After our initial Business Combination, members of our management team who remain with us may be paid consulting, management or other fees from the combined company with any and all amounts being fully disclosed to our shareholders, to the extent then known, in the tender offer or proxy solicitation materials, as applicable, furnished to our shareholders. It is unlikely the amount of such compensation will be known at the time of distribution of such tender offer materials or at the time of a general meeting held to consider our initial Business Combination, as applicable, as it will be up to the directors of the post-combination business to determine executive and director compensation.
We have entered into a registration and shareholder rights agreement with respect to the Private Placement Warrants, the warrants issuable upon conversion of working capital loans (if any) and the Class A Ordinary Shares issuable upon exercise of the foregoing and upon conversion of the Founder Shares.
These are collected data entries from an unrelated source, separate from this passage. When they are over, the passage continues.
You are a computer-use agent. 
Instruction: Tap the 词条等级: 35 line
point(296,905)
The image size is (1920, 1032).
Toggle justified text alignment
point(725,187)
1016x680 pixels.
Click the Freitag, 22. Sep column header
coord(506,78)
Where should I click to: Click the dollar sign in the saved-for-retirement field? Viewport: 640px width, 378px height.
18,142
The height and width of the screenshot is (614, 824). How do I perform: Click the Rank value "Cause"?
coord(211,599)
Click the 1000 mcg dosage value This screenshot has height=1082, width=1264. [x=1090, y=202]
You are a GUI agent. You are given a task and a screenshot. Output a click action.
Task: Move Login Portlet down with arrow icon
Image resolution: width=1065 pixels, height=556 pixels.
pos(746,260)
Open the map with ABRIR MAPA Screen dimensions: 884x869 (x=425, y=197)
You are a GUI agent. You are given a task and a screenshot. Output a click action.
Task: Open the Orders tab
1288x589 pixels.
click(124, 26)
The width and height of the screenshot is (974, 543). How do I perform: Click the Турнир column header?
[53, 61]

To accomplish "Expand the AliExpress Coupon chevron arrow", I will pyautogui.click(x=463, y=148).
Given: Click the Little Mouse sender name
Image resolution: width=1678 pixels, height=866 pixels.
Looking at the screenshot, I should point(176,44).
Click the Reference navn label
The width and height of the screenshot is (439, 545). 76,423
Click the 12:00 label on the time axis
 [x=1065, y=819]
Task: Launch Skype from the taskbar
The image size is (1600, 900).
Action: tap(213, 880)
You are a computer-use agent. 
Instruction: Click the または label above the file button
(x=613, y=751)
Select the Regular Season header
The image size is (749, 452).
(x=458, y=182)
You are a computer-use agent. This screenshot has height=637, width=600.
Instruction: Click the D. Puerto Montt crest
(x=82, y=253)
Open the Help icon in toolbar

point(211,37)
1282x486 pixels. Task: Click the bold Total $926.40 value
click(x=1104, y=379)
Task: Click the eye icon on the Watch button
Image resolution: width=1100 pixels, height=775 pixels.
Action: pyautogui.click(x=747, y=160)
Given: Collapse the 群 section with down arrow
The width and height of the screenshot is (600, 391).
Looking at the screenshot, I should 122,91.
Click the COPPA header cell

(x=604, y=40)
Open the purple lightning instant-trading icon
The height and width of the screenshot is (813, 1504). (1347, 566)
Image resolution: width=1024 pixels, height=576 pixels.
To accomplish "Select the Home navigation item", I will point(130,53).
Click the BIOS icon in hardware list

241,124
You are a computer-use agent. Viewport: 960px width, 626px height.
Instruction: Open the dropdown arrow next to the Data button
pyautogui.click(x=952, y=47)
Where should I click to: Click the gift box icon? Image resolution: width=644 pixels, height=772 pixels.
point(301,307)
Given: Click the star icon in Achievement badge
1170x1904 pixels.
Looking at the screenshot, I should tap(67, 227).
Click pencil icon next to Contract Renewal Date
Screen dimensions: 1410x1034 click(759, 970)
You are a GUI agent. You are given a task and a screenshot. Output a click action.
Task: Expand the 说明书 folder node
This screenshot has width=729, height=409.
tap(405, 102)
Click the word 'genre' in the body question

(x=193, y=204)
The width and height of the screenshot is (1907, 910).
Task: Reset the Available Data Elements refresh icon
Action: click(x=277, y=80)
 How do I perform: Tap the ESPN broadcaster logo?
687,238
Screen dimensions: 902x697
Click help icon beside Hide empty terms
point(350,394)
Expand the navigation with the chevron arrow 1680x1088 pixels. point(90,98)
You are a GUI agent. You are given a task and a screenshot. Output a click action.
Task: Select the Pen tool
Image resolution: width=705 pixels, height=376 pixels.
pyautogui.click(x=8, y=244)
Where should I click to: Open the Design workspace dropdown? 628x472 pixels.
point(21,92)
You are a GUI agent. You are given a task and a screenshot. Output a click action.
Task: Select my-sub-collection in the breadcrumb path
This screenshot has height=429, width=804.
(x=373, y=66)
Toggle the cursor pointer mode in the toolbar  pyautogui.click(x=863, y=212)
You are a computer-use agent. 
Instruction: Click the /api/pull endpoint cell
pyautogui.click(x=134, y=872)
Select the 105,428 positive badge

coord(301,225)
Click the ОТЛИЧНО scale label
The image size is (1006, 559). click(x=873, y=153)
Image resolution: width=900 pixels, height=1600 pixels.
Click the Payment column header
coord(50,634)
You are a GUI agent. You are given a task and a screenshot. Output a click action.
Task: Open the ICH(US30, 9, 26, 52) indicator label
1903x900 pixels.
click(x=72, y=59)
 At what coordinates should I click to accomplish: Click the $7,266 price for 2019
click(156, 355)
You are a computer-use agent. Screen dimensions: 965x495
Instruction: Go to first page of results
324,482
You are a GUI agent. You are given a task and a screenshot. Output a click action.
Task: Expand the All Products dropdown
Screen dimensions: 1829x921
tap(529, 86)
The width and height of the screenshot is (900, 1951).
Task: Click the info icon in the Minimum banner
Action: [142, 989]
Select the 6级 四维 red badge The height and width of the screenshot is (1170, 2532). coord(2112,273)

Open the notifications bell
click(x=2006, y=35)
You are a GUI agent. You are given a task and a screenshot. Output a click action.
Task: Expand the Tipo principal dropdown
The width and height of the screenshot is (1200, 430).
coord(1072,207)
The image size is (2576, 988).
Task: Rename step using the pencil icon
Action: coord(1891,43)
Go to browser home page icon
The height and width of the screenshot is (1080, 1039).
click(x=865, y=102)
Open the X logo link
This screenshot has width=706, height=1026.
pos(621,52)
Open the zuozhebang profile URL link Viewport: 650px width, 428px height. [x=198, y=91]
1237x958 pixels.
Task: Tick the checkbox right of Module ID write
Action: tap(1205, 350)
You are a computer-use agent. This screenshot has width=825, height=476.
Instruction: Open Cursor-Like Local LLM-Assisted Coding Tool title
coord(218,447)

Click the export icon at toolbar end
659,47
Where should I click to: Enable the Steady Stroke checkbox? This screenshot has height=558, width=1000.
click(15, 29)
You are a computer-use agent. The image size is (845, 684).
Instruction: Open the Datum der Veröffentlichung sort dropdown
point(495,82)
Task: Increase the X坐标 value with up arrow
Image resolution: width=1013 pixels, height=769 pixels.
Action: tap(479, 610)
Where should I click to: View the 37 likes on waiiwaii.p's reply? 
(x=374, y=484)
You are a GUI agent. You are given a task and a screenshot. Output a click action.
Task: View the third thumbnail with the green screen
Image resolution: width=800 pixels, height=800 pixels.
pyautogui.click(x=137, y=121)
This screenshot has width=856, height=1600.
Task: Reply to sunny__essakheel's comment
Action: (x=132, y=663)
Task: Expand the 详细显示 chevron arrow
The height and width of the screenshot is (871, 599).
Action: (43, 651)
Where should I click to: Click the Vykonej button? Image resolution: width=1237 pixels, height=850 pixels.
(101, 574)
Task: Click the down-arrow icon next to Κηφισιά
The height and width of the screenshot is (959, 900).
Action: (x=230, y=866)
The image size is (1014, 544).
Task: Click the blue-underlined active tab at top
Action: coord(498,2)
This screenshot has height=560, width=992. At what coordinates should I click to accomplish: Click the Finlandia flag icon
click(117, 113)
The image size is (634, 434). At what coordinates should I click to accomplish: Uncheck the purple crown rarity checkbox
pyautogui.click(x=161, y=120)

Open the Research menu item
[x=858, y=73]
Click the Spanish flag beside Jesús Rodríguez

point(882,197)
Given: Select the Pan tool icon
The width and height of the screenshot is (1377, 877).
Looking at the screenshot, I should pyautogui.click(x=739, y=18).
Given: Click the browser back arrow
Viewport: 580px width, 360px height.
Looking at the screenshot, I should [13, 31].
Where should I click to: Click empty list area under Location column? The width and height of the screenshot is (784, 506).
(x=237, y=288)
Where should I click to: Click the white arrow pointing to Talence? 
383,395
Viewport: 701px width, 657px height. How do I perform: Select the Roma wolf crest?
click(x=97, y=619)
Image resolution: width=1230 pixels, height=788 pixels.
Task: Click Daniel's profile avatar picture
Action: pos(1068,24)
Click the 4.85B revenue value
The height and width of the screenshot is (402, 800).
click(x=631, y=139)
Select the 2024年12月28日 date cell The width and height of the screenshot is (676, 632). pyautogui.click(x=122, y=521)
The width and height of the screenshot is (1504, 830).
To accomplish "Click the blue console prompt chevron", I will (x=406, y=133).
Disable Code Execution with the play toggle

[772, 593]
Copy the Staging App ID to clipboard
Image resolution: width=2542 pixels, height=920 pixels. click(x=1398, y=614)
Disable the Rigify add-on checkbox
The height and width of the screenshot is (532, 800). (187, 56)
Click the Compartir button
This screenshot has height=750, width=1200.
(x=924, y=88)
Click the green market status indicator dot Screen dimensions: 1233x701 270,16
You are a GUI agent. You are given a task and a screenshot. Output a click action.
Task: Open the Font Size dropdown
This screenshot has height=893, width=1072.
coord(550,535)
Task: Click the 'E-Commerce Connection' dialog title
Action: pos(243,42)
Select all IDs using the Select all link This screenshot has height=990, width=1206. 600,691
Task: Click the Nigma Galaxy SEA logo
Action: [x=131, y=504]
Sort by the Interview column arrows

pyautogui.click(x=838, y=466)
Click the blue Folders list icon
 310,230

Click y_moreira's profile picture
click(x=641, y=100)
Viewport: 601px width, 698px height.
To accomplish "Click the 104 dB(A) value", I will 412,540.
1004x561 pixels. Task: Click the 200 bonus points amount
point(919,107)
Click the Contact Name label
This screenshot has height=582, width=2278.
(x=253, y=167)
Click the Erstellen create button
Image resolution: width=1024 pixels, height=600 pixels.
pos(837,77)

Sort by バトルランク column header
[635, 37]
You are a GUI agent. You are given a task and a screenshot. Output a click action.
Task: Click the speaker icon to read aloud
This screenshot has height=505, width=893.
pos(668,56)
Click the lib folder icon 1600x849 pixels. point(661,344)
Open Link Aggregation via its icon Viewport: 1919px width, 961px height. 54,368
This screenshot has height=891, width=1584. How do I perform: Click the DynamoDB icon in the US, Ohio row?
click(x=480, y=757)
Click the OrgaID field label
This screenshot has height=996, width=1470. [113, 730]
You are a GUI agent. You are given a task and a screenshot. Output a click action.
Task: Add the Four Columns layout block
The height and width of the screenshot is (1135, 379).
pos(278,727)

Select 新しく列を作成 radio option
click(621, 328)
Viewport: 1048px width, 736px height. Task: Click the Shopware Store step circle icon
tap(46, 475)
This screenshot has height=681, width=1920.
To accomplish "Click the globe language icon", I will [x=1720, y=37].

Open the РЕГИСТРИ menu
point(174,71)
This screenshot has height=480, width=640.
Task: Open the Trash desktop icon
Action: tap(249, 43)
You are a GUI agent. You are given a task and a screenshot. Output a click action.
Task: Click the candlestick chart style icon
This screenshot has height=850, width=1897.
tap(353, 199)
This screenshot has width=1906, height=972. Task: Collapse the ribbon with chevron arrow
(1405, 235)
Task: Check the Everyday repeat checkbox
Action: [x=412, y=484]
Policy for Approval of Related Party Transactions
The audit committee of our board of directors adopted a charter, providing for the review, approval and/or ratification of “related party transactions,” which are those transactions required to be disclosed pursuant to Item 404 of Regulation S-K as promulgated by the SEC, by the audit committee. At its meetings, the audit committee shall be provided with the details of each new, existing or proposed related party transaction, including the terms of the transaction any contractual restrictions that the company has already committed to, the business purpose of the transaction and the benefits of the transaction to the company and to the relevant related party. Any member of the committee who has an interest in the related party transaction under review by the committee shall abstain from voting on the approval of the related party transaction, but may, if so requested by the chairman of the committee, participate in some or all of the committee’s discussions of the related party transaction. Upon completion of its review of the related party transaction, the committee may determine to permit or to prohibit the related party transaction.
Director Independence
Nasdaq listing standards require that a majority of our board of directors be independent. An “independent director” is defined generally as a person other than an officer or employee of the company or its subsidiaries or any other individual having a relationship, which, in the opinion of the company’s board of directors, would interfere with the director’s exercise of independent judgment in carrying out the responsibilities of a director. We have three “independent directors” as defined in Nasdaq listing rules and applicable SEC rules prior to completion of the Initial Public Offering. Our board of directors has determined that Mr. Perdue, Mr. Silva, Mr. Villalonga and Mr. Zeisser are “independent directors.” Our independent directors have regularly scheduled meetings at which only independent directors are present.